Selection:
** Start **

Nevertheless, Rep. Steve Cohen’s allusions, after the speech, to “political theatre” are reasonable too:
It was putting Netanyahu on an equal level with the president of the United States,” said Rep. Steve Cohen, D-Tenn. “And that was wrong.”
UPDATE: Via CNN:
BLITZER: We’ve now just heard from the president of the United States. He’s in a meeting with the new secretary of defense, Ash Carter. And reporters were inside at the start of that meeting. The president said he did not have a chance to watch the Prime Minister Netanyahu’s speech before a joint meeting of the United States Congress but he did say he read the transcript, and then added pointedly there was, in his words, “nothing new.” We’ll get that videotape, play it for the viewers as soon as that pool comes out of the Oval Office in the White House.
Let’s get more reaction, a different perspective. Democratic Congressman Steve Cohen is joining us from Tennessee.
Congressman, you didn’t want to attend the meeting. You didn’t attend the meeting. I assume you watched it, though, on television, right?
REP. STEVE COHEN, (D), TENNESSEE: I watched it with a group of AIPAC’s representatives from Memphis, about 15, in my office.
BLITZER: What’s your reaction? Did the prime minister convince you?
COHEN: It was a — no, he didn’t convince me. It was political theater and that’s why I didn’t attend. It used the chamber to put him in a position that the president is often in, address the Congress at the State of the Union. This puts him on equal footing with the president of the United States. I thought that was wrong. I wasn’t going to be part of it. I didn’t attend.

** End **

Directions:
Duplicate the passage about Rep. Steve Cohen's reaction to Netanyahu's speech word for word, beginning at the words "Congressman, you didn’t" and stopping after "in my office.".

Excerpted data:
** Start **

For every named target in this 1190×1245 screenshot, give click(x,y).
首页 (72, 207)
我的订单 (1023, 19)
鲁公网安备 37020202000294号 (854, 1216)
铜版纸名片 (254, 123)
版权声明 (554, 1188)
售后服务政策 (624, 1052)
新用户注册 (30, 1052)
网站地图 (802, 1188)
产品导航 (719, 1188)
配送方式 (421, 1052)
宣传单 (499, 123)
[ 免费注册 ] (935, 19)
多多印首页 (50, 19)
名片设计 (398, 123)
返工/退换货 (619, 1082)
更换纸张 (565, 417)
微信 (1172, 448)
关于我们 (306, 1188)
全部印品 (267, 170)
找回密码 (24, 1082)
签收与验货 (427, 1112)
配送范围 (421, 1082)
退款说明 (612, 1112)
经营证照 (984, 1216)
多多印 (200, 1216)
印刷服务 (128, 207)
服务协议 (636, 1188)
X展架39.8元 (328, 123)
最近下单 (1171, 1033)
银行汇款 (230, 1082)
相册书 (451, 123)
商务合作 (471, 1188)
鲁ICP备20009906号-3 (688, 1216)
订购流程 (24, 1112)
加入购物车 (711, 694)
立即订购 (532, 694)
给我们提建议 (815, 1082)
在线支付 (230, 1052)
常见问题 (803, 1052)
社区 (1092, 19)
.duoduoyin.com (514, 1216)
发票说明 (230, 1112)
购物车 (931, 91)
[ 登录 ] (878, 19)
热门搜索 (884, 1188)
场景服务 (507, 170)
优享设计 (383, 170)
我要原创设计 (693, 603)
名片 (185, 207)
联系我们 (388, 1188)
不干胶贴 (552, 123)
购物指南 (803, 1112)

** End **

Reply to the exercise:
Congressman, you didn’t want to attend the meeting. You didn’t attend the meeting. I assume you watched it, though, on television, right?
REP. STEVE COHEN, (D), TENNESSEE: I watched it with a group of AIPAC’s representatives from Memphis, about 15, in my office.